Tratándose de seres humanos es ilusorio suponer que parecidas causasarrastren semejantes efectos. Anoto sin embargo que ante el altar de San Francisco en Quito –más que en la centelleante capilla de la catedral de Puebla- se hace patente que no hay un Dios, pero que está en proceso de haber uno. Desde la pululatoria diversidad –cuya imagen es el barroco- habrá al fin una unitaria conciencia de todo incluyéndose en ello la de la ignorante plétora de los procesos que en el culminaron.
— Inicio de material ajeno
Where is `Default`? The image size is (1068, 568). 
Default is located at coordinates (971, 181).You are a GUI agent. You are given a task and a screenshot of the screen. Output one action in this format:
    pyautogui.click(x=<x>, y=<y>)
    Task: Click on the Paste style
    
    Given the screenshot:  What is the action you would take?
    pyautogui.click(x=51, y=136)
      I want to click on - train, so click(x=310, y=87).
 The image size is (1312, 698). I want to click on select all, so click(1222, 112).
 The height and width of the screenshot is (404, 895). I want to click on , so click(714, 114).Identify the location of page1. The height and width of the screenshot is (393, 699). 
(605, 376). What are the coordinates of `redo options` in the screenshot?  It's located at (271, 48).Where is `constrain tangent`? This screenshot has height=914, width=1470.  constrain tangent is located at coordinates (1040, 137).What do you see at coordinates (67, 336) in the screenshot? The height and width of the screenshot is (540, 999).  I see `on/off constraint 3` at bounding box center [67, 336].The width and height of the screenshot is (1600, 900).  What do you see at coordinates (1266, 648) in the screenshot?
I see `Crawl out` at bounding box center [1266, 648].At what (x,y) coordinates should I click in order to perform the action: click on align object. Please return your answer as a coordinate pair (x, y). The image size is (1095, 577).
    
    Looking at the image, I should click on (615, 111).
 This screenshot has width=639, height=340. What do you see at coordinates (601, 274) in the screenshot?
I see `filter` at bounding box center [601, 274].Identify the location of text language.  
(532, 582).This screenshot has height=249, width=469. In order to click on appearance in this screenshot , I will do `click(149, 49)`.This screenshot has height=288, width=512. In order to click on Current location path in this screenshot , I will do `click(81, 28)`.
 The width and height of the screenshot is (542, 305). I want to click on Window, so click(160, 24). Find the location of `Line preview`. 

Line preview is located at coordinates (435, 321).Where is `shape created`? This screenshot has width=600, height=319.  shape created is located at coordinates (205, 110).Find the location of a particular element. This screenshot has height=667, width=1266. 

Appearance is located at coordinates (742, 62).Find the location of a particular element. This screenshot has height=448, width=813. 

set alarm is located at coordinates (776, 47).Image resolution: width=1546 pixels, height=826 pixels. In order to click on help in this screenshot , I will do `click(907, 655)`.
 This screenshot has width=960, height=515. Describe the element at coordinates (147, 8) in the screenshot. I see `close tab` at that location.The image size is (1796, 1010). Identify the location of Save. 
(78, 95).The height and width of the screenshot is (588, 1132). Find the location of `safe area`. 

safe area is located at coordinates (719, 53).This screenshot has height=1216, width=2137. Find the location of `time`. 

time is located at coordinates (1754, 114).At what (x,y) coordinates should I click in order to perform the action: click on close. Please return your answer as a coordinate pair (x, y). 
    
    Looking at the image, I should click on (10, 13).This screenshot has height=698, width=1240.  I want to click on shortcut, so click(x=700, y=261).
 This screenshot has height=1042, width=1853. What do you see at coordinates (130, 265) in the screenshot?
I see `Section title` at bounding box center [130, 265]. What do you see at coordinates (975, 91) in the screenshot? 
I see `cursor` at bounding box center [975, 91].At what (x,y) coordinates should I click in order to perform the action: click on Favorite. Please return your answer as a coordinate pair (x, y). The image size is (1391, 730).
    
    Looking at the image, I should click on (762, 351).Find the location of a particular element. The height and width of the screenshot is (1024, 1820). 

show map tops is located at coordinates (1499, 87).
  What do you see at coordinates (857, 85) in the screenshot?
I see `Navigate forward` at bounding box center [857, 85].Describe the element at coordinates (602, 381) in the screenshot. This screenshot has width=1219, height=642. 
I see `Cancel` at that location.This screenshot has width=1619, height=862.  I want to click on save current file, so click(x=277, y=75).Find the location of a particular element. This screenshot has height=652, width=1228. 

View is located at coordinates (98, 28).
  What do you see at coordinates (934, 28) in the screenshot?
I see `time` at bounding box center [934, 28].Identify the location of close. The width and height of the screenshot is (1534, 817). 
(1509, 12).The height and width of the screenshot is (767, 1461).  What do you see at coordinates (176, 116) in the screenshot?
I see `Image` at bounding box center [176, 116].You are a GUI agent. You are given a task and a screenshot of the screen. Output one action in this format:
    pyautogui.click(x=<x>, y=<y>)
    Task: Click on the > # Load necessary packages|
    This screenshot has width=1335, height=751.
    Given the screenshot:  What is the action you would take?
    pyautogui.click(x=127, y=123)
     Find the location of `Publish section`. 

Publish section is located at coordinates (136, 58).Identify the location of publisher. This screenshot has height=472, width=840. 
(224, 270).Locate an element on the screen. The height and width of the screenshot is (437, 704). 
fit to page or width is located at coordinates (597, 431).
Así como este Dios podría ser un efecto podría también ser remota y todavía inexistente causa: generarse en el futuro abismamiento del todo en lo uno o bien ser agonía de lo uno revirtiendo en el tiempo en la pululante diversidad del todo: puede
que al culminar cualquiera de los extremos de este viacrucis muera: somos sus partes o tentáculos situados en uno u otro de los puntos de este proceso y nuestro deber es constituir el uno o disgregarlo entregándonos a los laberínticos martirios de la heterogeneidad, la contraposición, lo inagotable: Dios es barroco y la prueba de ello es el mundo, sus inagotables tropeles, su torbellineante mar. Prometo no contar esto a nadie. Con paso incierto escapo haciendo chirriar los maderos del piso hacia el portal, donde un mendigo se tapa y destapa la cara con papeles donde expone en incoherentes palotes su arrepentimiento de haber creado el mundo.